Now each man can bring his own little share of
knowledge or usefulness into the common stock. Each man has, or
ought to have, something to teach his neighbour. Each man can learn
something from his neighbour: at least he can learn this--to have
patience with his neighbour. To live and let live. To bear with
what in him seems odd and disagreeable, trusting that God may have
put it there; that God has need of it; that God will make use of it.
God makes use of many things which look to us ugly and disagreeable.

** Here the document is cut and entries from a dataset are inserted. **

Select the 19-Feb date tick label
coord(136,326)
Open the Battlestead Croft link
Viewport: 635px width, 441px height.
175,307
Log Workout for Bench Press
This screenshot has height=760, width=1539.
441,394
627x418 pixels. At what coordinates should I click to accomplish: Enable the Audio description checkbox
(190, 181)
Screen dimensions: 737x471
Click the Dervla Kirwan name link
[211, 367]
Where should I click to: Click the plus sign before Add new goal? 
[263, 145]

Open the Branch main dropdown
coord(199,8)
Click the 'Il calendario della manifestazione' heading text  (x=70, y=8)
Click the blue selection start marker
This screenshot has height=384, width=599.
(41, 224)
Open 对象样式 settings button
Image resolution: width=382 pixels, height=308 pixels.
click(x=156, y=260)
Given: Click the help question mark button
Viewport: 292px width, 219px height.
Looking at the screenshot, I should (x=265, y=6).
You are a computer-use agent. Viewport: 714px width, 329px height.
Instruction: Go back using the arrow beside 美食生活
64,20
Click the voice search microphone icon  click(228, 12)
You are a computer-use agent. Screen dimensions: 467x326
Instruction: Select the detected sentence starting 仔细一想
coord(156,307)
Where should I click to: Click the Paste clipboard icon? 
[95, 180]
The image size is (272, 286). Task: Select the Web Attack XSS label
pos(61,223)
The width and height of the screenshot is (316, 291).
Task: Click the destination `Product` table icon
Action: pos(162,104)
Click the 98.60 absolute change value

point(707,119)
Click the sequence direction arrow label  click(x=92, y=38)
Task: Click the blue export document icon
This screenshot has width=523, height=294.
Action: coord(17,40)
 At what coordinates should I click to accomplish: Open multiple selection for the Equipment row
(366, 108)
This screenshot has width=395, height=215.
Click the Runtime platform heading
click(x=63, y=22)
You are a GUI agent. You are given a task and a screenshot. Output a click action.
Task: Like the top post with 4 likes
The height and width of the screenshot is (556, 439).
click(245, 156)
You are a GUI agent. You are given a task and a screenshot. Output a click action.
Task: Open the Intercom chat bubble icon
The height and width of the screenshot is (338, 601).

He makes use of the spider and of the beetle. How much more of our
brethren, members of Christ, children of God, inheritors of the
kingdom of heaven. Shall they be to us, even if they be odd or
disagreeable in some things--shall they be to us as the beetle or
the spider, or any other merely natural things? They are men and
women, in whom is the Spirit of the living God. And my friends, if
they are good enough for God, they are good enough for us. Think
but one moment. God the Father adopts a man as his child, God the
Son dies for that man, God the Holy Ghost inspires that man; and
shall we be more dainty than God? If, in spite of the man's little
weaknesses and oddities, God shall condescend to come down and dwell
in that man, making him more or less a good man, doing good work;
shall we pretend that we cannot endure what God endures? Shall we
be more dainty, I ask again, than the holy and perfect God? Oh my
friends, let us pray to him to take out of our hearts all
selfishness, fancifulness, fastidiousness, and hasty respect of
persons, of all which there is none in God.